What I'd like is a search history graph with full-text searchable snapshots for each entry. I don't think I'd even need tabs anymore.


That's an extremely difficult problem for browser makers to solve in a generic way: the state of client-side scripts might not lend itself to such a snapshot, and the browser has no way to account for changes that have been made server-side in the meantime (including new versions of the page content, scripts, stylesheets, API endpoints, etc.). Your proposal reminds me of Java object serialization, which I've rarely seen used in an effective way (and only when the code and runtime environment are tightly controlled).

Webpage makers already have the tools they need to do this: the page URI can be manipulated client-side to store state. And they can specify which content should be cached for use in the future without a trip to the server—including full client-side app functionality.


Server side changes are moot (1), because in order to properly do state saving, you have to save more than the assets in a simple cache, but also the entirety of the DOM as of that particular moment and the state of the js engine.

I couldn't even imagine supporting that in an app I wrote, much less in a way that works for every website everywhere!!

(1) moot in the sense that it ought to act to server side changes much like any static pages would become out of date when backend updates are made. If the api endpoint goes away, then it errors, it's not the responsibility of the browser to keep the app evergreen, imho


> because in order to properly do state saving, you have to save more than the assets in a simple cache, but also the entirety of the DOM as of that particular moment and the state of the js engine.

Sure, it should do precisely that, IMO. Serialize it and dump it. All of this is in browser cache AFAIK anyway, so it's not like it's some completely novel programming exercise.

As for keeping up with the server side - I don't care. The "sync to the server state" button exists, and is called "Refresh" button. Nothing needs to be implemented by website author. In fact, I'd prefer if websites didn't have a say in this at all - or else someone will find a reason to screw with the mechanism.


I'ts not hard to do because it's already done.

Firefox will show the previous contents of tabs in place when you update firefox live. So it must already have that ability.
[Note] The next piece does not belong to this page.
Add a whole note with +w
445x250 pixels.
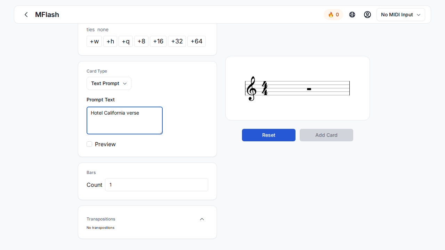tap(94, 41)
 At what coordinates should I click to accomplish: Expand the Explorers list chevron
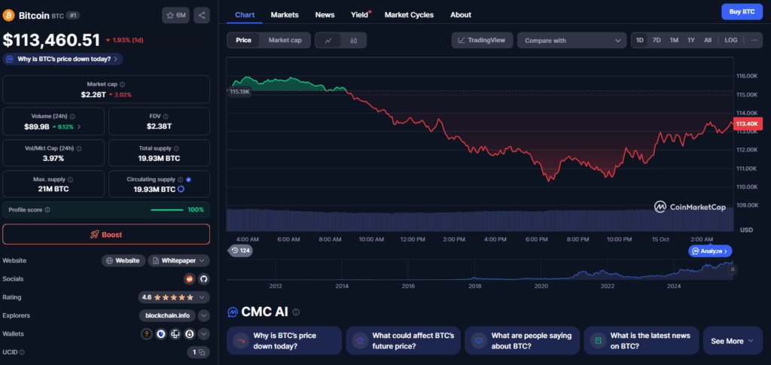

If the server side has changed then I can simply refresh the page if I want the newest page. I'd like the page to be exactly what it was when I closed the browser. I've left computers running for days just to save the state of a single browser tab. I suppose a better way of doing it is to only use browsers inside a VM and them just save the state of the VM.

About websites: I don't want to have to rely on website makers, because they invariably won't do it and it won't work.


> and the browser has no way to account for changes that have been made server-side in the meantime

It doesn't matter. Store and index what I read. Content could be destroyed and altered in the server.


That only works if the page is relatively static. Add in any functionality that requires a round-trip to a server, and things get immensely more complex.


No, they don't. There's a benefit in being able to snapshot the current state of a dynamic application.


But what happens when you want to meaningfully interact with it? It seems kind of useless to me if things are broken the instant I try to do anything.


You can press the Refresh button and suddenly things fix themselves. The utility is in having a snapshot of the site looking exactly as when you left it, with all the benefits of it not being rendered to a image, and with a high probability that at least some interactions still work.


I would be happy for a render to PDF that had some basic parameters around when to perform a render, max storage to be used, aging, or if not that, first in, last to be deleted as new comes in functionality.

Think of it as a cache of things seen. Bonus points for hyperlinked media assets. Double bonus points for those links being to cached media assets.